YOUR INSTRUCTIONS — Could you restate all of the records exactly, leaving out the pictures?
**** RECORDS
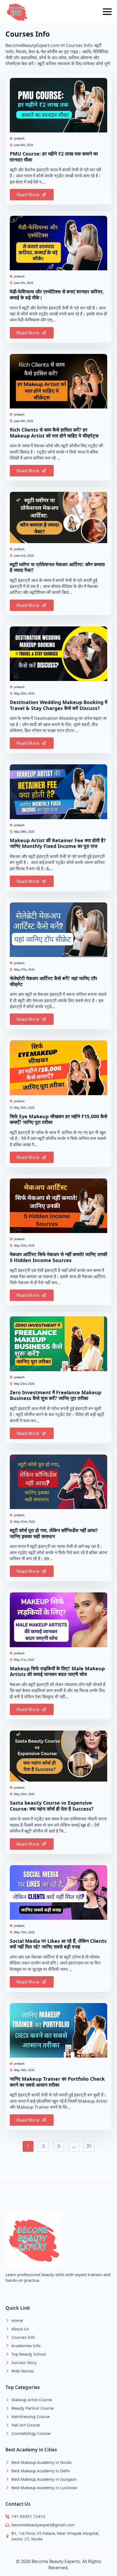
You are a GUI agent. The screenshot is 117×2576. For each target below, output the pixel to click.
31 (89, 2146)
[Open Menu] (107, 11)
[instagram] (30, 2291)
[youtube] (51, 2291)
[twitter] (19, 2291)
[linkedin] (41, 2291)
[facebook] (9, 2291)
********
TASK OUTPUT —
You are a GUI agent. The screenshot is 117×2576. For each target below, output the pixel to click.
31 (89, 2146)
[Open Menu] (107, 11)
[instagram] (30, 2291)
[youtube] (51, 2291)
[twitter] (19, 2291)
[linkedin] (41, 2291)
[facebook] (9, 2291)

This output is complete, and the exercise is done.